My software notes

July 19, 2012

[Xplor-NIH] modified residues (protein)

Filed under: xplor/xplor-nih/cns — kpwu @ 1:02 am
Tags: , , ,

I searched the Xplor-NIH mailing list to know how many modified amino acids are supported in Xplor-NIH.

So far, I can see N-terminal acetylation and spin labeled (MTSL) cysteine are documented in the mailing list. I wonder to know if acetylated lysine, phosphorylated serine, threonine and methylation are also supported in Xplor-NIH.

Here is the example of N-terminal acetylation and MTSL-labeled cysteine:

code: ACE = N-terminal acetylation. Xplor-NIH set it as an individual residue
CYSP = spin labeled cysteine.

Steps to do:

  1.  edit your sequence file: (3-letter code, residues are separated by space), add ACE as the first residue and change the desire CYS to CSYP
  2. in typical xplor-nih (see such example scripts in xplor-nih home/eginputs), around line 35-45, change to:
    # generate PSF data from sequence and initialize the correct parameters.
    from psfGen import seqToPSF
    seqToPSF(“xyza.seq”, seqType=’prot’, startResid=0)

    –> The original script was marked off and a similar script was shown here. I also alter the number start residue to “0”.  That will be easier for me while doing NOESY assignment without shifting my residue numbers

  3. Then, run “xplor -py” to check if the generated template PDB have correct residue numbers and the modified amino acids.
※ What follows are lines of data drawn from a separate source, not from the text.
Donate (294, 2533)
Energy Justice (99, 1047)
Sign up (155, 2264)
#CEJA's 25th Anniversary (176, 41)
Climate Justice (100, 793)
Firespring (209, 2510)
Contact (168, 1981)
Here is the snapshot of my generated template PDB. (ACE as residue 0, CYSP as residue 2)

February 22, 2012

Things must be changed before Protein-RNA docking using Haddock

Filed under: xplor/xplor-nih/cns — kpwu @ 8:10 pm
Tags: , ,

Just a note for RNA-protein docking using Haddock 2.1

System: Mac OS 10.6.8, CNS 1.3, Haddock 2.1

1. RNA (or DNA) nomenclature in CNS is not same as the names in PDB.

e.g. ACU in PDB = ADE CYT URI in CNS

The “nucleic acid builder” developed in David  Case group can generate template structure 100% satisfied to CNS format

2. change all paramenters/toppar file from version 5.3 to 5.4 (if using Mac/CNS 1.3)

3. Assume molecule B is RNA/DNA, then in

A. “filenames”, change {===>} dna_B=false; to {===>} dna_B=true (for DNA);

B. “DNA-RNA restraints”, change {===>} dnarest_on=false;  to {===>} dnarest_on=true;
also copy file “dna-rna_restraints.def” to run1/data/sequence (if it’s run1 in your path)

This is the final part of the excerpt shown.